Consider a problem of minimizing $f(x)$ under the constraint that $g(x)=0$. The standard approach is to use Lagrange multiplier $$\mathcal L = f(x) -\lambda g(x)$$ and differentiate $\mathcal L$ to get $$f'(x) - \lambda g'(x) = 0.$$ Now, $g(x) =0$ is equivalent to $g^2(x) = 0$. So it seems we can consider the latter constraint instead, obtaining $$\mathcal L = f(x) -\lambda g^2(x)$$ and then $$f'(x) - 2\lambda g(x) g'(x)= 0.$$ But we know that $g(x)=0$ so this can be simplified to $$f'(x)=0$$ ...which does not make any sense: the constrained solution obviously does not need to satisfy $f'(x)=0$.
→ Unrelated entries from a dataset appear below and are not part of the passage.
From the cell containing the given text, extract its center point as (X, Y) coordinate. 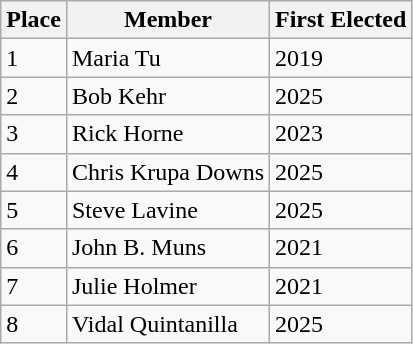
4 (34, 172)
2023 (341, 134)
Steve Lavine (168, 210)
6 (34, 248)
John B. Muns (168, 248)
Bob Kehr (168, 96)
Member (168, 20)
8 (34, 324)
Chris Krupa Downs (168, 172)
2019 (341, 58)
7 (34, 286)
1 (34, 58)
3 (34, 134)
Vidal Quintanilla (168, 324)
Julie Holmer (168, 286)
2 (34, 96)
Rick Horne (168, 134)
5 (34, 210)
Maria Tu (168, 58)
Place (34, 20)
First Elected (341, 20)
Provide the (x, y) coordinate of the cell's center where the given text is located.  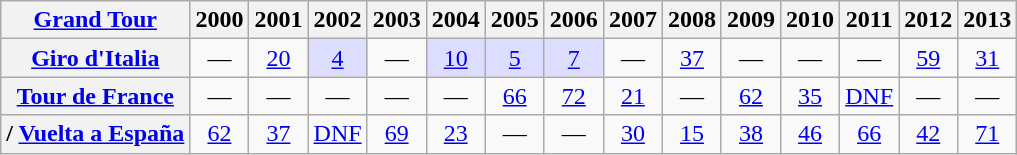
10 (456, 58)
2010 (810, 20)
31 (988, 58)
23 (456, 134)
46 (810, 134)
38 (750, 134)
2001 (278, 20)
/ Vuelta a España (96, 134)
71 (988, 134)
5 (514, 58)
2000 (220, 20)
2013 (988, 20)
15 (692, 134)
35 (810, 96)
2007 (632, 20)
2009 (750, 20)
59 (928, 58)
72 (574, 96)
2002 (338, 20)
69 (396, 134)
20 (278, 58)
Grand Tour (96, 20)
2008 (692, 20)
30 (632, 134)
Giro d'Italia (96, 58)
2011 (870, 20)
2012 (928, 20)
2003 (396, 20)
21 (632, 96)
Tour de France (96, 96)
7 (574, 58)
2006 (574, 20)
42 (928, 134)
4 (338, 58)
2004 (456, 20)
2005 (514, 20)
Pinpoint the cell where the given text exists, returning its (x, y) midpoint coordinate. 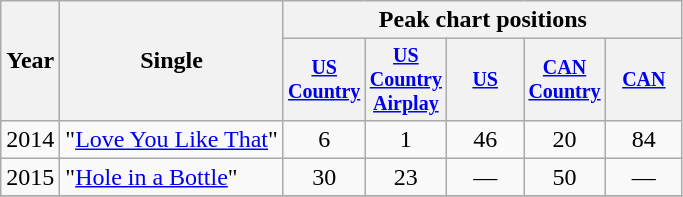
CAN (644, 80)
50 (565, 177)
84 (644, 139)
20 (565, 139)
"Hole in a Bottle" (172, 177)
Peak chart positions (482, 20)
"Love You Like That" (172, 139)
6 (324, 139)
2014 (30, 139)
US Country Airplay (406, 80)
CAN Country (565, 80)
30 (324, 177)
23 (406, 177)
46 (486, 139)
1 (406, 139)
US Country (324, 80)
US (486, 80)
Year (30, 61)
2015 (30, 177)
Single (172, 61)
Pinpoint the cell where the given text exists, returning its (X, Y) midpoint coordinate. 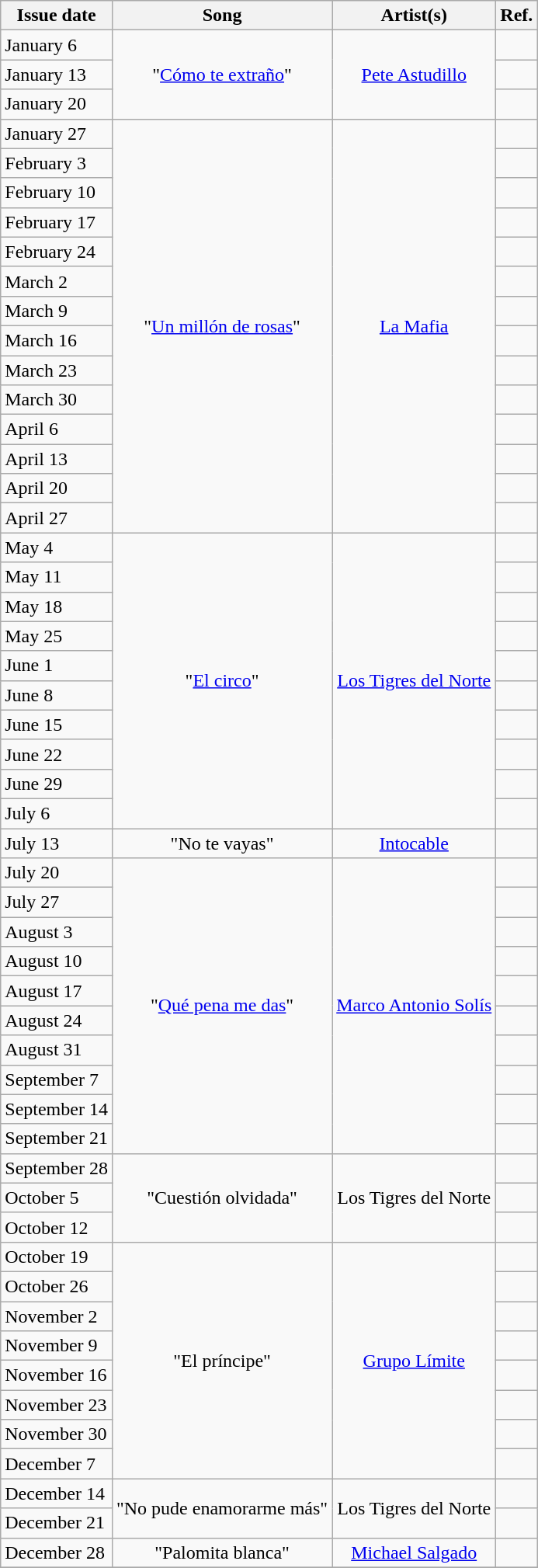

Where is the mistake in this reasoning?
The Lagrange multiplier condition really says that the gradient of $f$ should be parallel to the gradient of $g$. If you replace $g$ by $g^2$ then you are requiring that the gradient of $f$ is now parallel to the zero vector, which all vectors are, so everything is fine geometrically speaking. This case is really not correctly handled by putting $\lambda$ on $\nabla g$, as multivariable calculus books usually do. It is correctly handled if you put $\lambda$ on $\nabla f$, but then cases where $\nabla f$ vanishes are lost instead.